Page extract >>
►

EFFICIENT TEXT COMPRESSION USING SPECIAL CHARACTER REPLACEMENT AND SPACE REMOVAL

Authors: Chakraborty D., Ghosh S., Mukherjee J.
Source: International Journal of Computer Engineeringand Technology (IJCET), ISSN 0976 – 6367(Print)ISSN 0976 – 6375(Online) Volume 1Number 2, Sept - Oct (2010), pp. 38-46

Abstract

Data compression is useful many fields, particularly useful in communications because it enables devices to transmit or store the same amount of data in fewer bits. There are a variety of data compression techniques, but only a few have been standardized. This paper has proposed a new data compression method for general data which based on a logical truth table. Here, two bits data can be represented by one bit in both wire and wireless network. This proposed technique will be efficient for wired and wireless network. The algorithms have evaluated in terms of the amount of compression data, algorithm efficiency, and weakness to error. While algorithm efficiency and susceptibility to error are relatively independent of the characteristics of the source ensemble, the amount of compression achieved depends upon the characteristics of the source to a great extent.

Index terms: Data compression, Truth Table, Compression Ratio, Compression Factor.

1 INTRODUCTION

Date compression is most common and indispensable method in the digital world where transmission bandwidth is limited and wants to quick transmitting data in a network. So we are bound to compress data. Compression is helpful because it helps reducing the data length, such as hard disk space or transmission bandwidth. On the downside, compressed data must be decompressed to be used, and this extra processing may be harmful to some applications [4]. A data compression feature can help reduce the size of the database as well as improve the performance of I/O intensive workloads. However, extra resources are required on the database server to compress and decompress the data, while data is exchanged with the application. The following figure shows a model for a compression system that performs a transparent compression.

◄

Work instructions >>
1. List every index term given in the text compression paper extract.
2. Carry on the text compression paper with one more paragraph that starts right after its final sentence.

Given data >>
►

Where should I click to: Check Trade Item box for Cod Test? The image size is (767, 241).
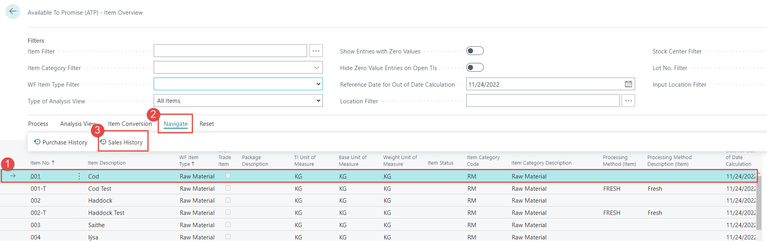pos(228,188)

◄

Results >>
1. Data compression; Truth Table; Compression Ratio; Compression Factor

2.
Reducing the amount of data required to represent a source of information while preserving the original content as much as possible. The main objectives of data compression are to reduce the amount of data storage space required and reduce the length of data transmission time over the network.

2.1 LOSSLESS COMPRESSION

Two type of compression exists in real world. One is Lossless compression and another is Lossy compression. Lossless and lossy compression are terms that describe whether or not, in the compression of a file, all original data can be recovered when the file is uncompressed.

2.1 LOSSLESS COMPRESSION

With lossless compression, every single bit of data that was originally in the file remains after the file is uncompressed. All of the information is completely restored. This is generally the technique of choice for text or spreadsheet files, where losing words or financial data could pose a problem. The Graphics Interchange File (GIF) is an image format used on the Web that provides lossless compression. Lossless compression algorithms usually exploit statistical redundancy in such a way as to represent the sender's data more concisely without error. Lossless compression is possible because most real-world data has statistical redundancy.

Lossless algorithms mean we can return the original signal. No bits will ignore. It’s numerically identical to the original content on a pixel-by-pixel basis. The Lempel–Ziv (LZ) [1] compression methods are among the most popular algorithms for lossless storage. DEFLATE is a difference on LZ which is utilized for decompression speed and compression ratio, but compression can be slow. DEFLATE is used in PKZIP, gzip and PNG. LZW (Lempel–Ziv– Welch) is used in GIF images. Also noteworthy are the LZR (LZ–Renau) methods, which serve as the basis of the Zip method. LZ methods utilize a table-based compression model where table entries are substituted for repeated strings of data. For most LZ methods, this table is generated dynamically from earlier data in the input. The table itself is often Huffman encoded (e.g. SHRI, LZX). A current LZbased coding scheme that performs well is LZX, used in Microsoft's CAB format.

The very best modern lossless compressors use probabilistic models, such as prediction by partial matching. The Burrows–Wheeler transform can also be viewed as an indirect form of statistical modeling.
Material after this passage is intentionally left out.